In person! Are you serious? That would have been enough for me to walk.
My friend (a sensational working mum) was aghast. In fact, so was I, at what I was telling her.
I’d just made a job offer to someone, in person, face to face… while breastfeeding my child.
One minute I’m an entrepreneur who’d rather hold a meeting than a close friend’s child and the next I’m this hybrid businessperson/manic mother whose attempts at multitasking today included:
- trying to feed my child while sitting in the driver’s seat in a drive-through car wash (note this was not successful: the car wash was very exciting to the tiny child)
- creating from instructions on the internet (because I couldn’t wait for postage from the States) my very own hands free breast pumping bra – so that I can use both hands to type while listening to the rhythmical whirr of the pump (one sports bra destroyed, but it works surprisingly well)
- and the aforementioned feeding of the child whilst making an offer to a candidate to come and work with us
Now in my defense, the person to whom I made the job offer had the option to see me today with child or tomorrow without and chose today and I have known her for some years. But ask me 3 years ago if I’d ever do what I did today and you’d have been met with a laugh and a scoff.

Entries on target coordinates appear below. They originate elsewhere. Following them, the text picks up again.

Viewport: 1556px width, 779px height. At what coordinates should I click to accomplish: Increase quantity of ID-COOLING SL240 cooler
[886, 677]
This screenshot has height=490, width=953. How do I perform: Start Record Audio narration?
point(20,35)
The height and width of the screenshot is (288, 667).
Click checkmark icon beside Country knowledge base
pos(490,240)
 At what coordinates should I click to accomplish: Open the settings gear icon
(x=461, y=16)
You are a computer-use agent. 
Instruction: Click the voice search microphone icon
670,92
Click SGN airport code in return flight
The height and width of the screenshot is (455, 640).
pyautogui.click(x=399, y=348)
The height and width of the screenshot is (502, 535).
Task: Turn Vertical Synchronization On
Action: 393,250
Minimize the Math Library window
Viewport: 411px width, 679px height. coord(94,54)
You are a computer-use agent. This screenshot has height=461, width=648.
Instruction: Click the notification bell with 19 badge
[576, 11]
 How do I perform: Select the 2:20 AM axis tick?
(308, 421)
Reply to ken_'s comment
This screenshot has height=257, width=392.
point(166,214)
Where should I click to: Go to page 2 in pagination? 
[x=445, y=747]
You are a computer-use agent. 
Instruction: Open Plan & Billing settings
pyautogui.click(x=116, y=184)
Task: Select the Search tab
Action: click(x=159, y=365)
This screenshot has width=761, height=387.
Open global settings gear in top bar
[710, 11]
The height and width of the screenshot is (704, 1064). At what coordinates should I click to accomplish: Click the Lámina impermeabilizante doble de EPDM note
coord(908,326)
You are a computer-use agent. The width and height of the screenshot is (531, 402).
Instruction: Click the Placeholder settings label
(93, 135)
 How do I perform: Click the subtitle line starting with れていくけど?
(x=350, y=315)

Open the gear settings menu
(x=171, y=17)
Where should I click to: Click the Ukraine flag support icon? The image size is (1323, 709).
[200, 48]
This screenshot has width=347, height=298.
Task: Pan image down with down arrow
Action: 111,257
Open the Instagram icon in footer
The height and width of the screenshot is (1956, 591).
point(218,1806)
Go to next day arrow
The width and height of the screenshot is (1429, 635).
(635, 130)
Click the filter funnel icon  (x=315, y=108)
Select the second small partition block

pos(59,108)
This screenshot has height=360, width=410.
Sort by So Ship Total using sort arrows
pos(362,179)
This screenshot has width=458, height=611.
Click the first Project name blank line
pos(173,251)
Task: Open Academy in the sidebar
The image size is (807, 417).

A mummy was something I travelled to Egypt to see, not something I was. Maternal instinct extended to me being exceptionally proud of my former staff when they started their own businesses, not something that would have me screaming in my sleep at my husband to stop rolling over lest he squash the baby (who does not and has not ever slept in our bed). Work-life balance meant having a fabulous husband who was fine with me working long hours or travelling when required, not dealing day to day with “mother’s guilt”. (NB: For those of you unaware of mother’s guilt – it seems to be the pretty commonplace fear that when you’re at work you should be with your child and when you’re with your child that you should be at work).
In my life I’ve done some things that others might see as being difficult. I’ve started businesses from age 15, bought and sold companies, worked with over 100 staff, owned over 40 properties and yet the most difficult challenge I’ve faced thus far is how to retain myself, my goals, my dreams, my business aspirations and to mesh them seamlessly with all I want to be as a mother (and believe me I want to do it to the best of my ability) to this tiny human who has come into my life.
Sometimes I write blogs when I’ve figured something out and want to share what I’ve learned. Not the case today. I’m simply writing to applaud the mothers that have worked with me previously and done amazing jobs at work and at home – I didn’t understand what you were going through – I’m only just beginning to see it now.
I’m also writing to thank my friends who are mothers for their help in working through these exciting and challenging times with me. You are my mentors. You help me see what’s possible, what’s not and what’s really important.